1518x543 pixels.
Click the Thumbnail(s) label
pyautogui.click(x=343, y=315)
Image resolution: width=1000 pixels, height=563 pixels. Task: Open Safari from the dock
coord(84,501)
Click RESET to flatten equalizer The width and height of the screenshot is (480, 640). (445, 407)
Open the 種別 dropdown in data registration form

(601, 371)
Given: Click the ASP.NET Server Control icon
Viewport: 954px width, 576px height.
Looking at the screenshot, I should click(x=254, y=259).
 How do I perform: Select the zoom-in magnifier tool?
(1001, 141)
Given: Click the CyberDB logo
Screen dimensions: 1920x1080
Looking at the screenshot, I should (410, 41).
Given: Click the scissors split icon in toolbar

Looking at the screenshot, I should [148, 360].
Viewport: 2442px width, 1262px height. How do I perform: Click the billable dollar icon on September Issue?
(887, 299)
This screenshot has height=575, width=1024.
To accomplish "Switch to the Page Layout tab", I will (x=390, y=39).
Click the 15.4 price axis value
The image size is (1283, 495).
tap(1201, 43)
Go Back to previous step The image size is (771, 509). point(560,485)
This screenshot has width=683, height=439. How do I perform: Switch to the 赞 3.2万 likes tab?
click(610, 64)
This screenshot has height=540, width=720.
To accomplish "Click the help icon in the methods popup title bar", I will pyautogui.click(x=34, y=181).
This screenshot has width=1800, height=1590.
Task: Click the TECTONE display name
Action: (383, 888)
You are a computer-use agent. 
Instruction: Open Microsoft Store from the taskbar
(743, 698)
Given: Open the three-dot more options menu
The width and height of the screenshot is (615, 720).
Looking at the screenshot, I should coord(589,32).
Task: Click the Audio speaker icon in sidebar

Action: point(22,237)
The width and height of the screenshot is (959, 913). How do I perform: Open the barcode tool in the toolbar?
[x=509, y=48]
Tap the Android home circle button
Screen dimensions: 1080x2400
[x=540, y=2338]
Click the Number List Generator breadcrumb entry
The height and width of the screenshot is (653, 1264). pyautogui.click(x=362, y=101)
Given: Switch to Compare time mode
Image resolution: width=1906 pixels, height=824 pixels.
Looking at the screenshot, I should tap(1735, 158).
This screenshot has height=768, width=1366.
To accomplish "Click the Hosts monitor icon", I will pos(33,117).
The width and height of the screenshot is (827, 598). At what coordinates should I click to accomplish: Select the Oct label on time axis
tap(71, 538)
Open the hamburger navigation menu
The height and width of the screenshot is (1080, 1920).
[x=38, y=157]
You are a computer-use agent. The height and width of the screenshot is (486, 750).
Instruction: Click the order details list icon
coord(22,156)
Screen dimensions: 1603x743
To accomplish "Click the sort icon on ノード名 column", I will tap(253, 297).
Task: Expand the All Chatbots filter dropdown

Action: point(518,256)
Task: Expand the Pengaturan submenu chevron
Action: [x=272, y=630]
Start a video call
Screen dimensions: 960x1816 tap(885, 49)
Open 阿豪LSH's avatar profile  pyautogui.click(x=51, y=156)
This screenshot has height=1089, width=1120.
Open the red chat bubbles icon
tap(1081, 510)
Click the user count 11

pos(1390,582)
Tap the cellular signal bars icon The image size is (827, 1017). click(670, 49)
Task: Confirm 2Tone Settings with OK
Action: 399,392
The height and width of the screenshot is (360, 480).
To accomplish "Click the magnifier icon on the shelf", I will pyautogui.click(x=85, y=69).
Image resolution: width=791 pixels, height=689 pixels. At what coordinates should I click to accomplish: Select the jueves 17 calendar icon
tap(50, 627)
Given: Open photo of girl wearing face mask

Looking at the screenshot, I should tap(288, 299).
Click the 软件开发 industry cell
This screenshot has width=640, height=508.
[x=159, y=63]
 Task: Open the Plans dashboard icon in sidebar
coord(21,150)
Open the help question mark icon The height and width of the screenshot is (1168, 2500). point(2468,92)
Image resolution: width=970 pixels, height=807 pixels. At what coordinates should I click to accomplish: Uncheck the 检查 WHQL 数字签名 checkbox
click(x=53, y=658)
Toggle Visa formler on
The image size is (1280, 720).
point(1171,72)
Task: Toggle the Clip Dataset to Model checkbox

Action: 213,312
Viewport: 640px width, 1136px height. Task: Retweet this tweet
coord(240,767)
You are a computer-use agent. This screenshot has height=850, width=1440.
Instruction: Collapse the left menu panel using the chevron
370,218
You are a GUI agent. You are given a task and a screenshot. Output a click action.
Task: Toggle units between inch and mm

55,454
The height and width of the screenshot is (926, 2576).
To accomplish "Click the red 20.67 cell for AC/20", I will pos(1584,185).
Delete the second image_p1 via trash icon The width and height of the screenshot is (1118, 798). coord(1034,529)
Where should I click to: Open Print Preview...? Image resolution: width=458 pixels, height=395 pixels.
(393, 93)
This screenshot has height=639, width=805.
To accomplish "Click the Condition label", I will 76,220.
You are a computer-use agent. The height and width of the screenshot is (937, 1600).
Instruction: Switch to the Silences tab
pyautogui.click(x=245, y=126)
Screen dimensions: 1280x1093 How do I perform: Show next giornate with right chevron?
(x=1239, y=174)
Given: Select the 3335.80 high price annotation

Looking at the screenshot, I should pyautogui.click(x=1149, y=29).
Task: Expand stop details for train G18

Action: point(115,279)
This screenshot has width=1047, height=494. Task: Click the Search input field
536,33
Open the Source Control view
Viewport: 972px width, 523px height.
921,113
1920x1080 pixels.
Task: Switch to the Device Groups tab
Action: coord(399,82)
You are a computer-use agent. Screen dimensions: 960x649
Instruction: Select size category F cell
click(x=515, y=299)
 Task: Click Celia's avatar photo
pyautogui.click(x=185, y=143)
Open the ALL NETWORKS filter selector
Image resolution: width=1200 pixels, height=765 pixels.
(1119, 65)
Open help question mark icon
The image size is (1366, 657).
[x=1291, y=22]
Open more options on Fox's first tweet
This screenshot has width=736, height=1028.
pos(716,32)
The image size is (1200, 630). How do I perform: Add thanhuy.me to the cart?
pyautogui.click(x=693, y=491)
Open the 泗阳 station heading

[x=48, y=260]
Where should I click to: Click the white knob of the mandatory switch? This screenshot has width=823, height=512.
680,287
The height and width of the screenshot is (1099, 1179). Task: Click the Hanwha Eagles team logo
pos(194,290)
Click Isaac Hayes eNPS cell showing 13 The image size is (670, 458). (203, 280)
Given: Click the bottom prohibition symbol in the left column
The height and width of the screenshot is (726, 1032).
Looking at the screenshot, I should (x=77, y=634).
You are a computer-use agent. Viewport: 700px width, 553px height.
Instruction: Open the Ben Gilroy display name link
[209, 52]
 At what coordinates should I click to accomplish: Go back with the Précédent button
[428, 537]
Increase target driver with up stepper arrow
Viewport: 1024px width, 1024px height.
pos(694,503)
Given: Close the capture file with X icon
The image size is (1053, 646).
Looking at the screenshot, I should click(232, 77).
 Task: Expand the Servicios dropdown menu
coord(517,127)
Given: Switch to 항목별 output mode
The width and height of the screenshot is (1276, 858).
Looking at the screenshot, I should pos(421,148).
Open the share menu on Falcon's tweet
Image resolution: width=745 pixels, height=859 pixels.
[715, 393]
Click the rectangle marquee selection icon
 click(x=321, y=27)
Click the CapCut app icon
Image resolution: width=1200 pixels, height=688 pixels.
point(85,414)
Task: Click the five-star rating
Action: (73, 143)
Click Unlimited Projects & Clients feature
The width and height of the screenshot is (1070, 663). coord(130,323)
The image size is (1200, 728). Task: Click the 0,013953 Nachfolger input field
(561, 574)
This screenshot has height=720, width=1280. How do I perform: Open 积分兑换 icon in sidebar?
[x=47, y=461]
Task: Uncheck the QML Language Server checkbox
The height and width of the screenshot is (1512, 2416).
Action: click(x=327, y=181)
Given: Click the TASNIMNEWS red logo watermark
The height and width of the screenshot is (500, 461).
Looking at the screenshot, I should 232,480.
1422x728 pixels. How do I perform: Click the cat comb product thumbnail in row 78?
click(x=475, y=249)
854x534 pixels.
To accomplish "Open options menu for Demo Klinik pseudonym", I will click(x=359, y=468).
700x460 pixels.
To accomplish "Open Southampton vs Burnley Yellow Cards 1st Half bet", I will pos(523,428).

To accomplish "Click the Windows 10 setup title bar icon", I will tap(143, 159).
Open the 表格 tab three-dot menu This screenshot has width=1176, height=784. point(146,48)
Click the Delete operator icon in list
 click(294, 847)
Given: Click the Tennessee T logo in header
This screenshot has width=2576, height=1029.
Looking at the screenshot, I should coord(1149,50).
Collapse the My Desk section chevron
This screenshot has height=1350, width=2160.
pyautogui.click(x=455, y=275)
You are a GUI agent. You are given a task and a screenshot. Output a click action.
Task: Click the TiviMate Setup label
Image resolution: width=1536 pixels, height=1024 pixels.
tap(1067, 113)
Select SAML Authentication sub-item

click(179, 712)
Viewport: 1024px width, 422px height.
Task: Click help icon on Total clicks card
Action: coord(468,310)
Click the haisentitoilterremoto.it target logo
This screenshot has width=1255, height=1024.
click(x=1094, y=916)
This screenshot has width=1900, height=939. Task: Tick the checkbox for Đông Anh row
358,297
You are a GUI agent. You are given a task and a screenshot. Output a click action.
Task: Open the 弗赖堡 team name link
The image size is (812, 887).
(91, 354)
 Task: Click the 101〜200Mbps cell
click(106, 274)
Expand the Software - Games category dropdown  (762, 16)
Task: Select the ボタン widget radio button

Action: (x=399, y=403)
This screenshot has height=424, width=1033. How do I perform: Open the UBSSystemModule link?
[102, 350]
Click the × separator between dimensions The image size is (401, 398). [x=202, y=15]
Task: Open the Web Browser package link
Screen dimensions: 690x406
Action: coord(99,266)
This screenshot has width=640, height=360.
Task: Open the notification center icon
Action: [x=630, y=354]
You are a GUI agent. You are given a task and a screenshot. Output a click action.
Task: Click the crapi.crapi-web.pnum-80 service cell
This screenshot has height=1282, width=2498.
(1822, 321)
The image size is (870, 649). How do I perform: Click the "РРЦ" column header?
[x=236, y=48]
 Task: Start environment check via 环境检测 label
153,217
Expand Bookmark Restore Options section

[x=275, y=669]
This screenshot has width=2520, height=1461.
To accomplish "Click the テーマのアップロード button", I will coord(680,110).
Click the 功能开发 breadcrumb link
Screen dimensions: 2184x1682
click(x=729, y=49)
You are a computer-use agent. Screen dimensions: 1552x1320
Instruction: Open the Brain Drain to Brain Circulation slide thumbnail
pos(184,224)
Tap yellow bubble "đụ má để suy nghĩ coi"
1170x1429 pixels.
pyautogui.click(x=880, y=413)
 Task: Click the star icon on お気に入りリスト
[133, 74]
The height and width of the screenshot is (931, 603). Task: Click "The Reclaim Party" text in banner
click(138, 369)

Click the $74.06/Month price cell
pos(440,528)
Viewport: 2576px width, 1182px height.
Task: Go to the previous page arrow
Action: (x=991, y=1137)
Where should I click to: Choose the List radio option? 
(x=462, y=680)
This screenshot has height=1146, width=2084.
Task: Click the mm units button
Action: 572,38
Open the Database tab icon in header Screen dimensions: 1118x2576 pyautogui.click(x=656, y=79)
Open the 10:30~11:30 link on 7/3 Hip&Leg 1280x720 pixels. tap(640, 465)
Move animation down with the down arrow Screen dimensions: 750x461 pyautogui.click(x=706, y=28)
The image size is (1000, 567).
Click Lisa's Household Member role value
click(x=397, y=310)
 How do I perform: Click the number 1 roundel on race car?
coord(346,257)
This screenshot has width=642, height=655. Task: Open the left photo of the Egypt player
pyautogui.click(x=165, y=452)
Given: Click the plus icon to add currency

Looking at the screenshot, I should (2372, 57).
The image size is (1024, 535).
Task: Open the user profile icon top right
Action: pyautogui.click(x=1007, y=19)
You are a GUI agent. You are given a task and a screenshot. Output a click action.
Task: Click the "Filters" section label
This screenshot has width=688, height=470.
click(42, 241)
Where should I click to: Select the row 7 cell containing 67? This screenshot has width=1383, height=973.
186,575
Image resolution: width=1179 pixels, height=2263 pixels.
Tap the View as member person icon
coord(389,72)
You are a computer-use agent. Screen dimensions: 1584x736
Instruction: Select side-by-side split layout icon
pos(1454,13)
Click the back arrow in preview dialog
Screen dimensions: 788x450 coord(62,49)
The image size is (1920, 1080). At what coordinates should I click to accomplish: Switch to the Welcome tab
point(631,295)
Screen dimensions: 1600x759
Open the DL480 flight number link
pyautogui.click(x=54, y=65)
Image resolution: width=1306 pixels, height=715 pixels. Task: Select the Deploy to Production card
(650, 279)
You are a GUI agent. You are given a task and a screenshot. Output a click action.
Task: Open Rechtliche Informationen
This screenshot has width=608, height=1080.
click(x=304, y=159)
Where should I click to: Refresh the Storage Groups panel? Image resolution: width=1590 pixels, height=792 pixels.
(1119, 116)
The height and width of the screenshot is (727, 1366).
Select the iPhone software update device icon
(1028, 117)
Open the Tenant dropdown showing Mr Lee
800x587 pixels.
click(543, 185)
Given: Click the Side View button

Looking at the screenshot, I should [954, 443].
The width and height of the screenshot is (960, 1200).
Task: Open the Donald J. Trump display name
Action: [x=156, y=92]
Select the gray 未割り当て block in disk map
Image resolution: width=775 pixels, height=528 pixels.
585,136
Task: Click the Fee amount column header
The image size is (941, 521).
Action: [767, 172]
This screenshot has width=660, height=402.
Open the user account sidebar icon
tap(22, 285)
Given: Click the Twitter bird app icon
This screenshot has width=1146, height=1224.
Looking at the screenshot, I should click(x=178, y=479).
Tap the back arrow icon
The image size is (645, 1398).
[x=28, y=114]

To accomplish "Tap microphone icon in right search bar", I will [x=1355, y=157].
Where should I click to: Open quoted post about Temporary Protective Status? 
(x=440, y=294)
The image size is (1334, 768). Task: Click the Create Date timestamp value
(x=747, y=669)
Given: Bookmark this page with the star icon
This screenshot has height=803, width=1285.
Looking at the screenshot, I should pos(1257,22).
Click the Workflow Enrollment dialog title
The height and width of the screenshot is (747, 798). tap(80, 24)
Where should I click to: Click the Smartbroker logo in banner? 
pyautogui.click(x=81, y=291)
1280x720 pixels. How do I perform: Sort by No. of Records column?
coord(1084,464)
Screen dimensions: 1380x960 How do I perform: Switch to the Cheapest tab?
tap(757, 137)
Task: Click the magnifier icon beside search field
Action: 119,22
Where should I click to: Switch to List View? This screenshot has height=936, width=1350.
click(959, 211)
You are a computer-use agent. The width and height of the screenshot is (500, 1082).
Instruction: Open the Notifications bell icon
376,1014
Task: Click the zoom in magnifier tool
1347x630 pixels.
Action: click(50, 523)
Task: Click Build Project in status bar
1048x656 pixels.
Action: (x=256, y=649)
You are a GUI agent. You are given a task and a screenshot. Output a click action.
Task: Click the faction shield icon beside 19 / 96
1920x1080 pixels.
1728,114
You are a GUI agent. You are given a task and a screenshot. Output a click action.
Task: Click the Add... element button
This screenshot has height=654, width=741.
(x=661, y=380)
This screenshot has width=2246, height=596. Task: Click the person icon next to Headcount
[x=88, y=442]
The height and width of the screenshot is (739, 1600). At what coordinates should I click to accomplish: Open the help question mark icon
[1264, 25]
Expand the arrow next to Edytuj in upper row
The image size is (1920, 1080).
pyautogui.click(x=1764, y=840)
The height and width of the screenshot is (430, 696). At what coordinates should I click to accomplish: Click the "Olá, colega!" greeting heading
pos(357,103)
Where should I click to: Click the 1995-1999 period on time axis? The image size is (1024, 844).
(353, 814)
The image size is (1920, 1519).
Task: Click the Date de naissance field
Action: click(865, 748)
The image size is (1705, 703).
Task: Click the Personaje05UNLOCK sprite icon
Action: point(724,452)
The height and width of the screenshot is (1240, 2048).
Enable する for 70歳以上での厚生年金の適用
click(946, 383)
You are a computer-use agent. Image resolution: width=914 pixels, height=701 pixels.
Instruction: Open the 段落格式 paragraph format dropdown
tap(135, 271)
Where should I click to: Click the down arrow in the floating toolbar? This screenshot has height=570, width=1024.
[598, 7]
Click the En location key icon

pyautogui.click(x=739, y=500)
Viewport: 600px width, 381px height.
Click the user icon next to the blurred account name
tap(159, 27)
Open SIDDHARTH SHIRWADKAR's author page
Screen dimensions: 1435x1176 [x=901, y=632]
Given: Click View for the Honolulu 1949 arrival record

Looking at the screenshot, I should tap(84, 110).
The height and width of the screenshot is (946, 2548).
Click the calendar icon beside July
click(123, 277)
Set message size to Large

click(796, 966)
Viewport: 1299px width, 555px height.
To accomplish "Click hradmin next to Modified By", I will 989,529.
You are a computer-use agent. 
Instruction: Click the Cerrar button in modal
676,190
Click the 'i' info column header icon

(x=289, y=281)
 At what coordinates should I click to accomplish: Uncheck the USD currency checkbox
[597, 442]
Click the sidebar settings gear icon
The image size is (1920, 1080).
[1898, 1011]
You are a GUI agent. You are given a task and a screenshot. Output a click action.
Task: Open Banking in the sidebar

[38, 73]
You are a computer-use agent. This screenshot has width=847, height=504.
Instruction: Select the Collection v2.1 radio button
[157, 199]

→ **TO BE DONE**:
Reproduce the records verbatim from the start through the line that contains "coord(84,501)".

→ **WRITTEN RESPONSE**:
1518x543 pixels.
Click the Thumbnail(s) label
pyautogui.click(x=343, y=315)
Image resolution: width=1000 pixels, height=563 pixels. Task: Open Safari from the dock
coord(84,501)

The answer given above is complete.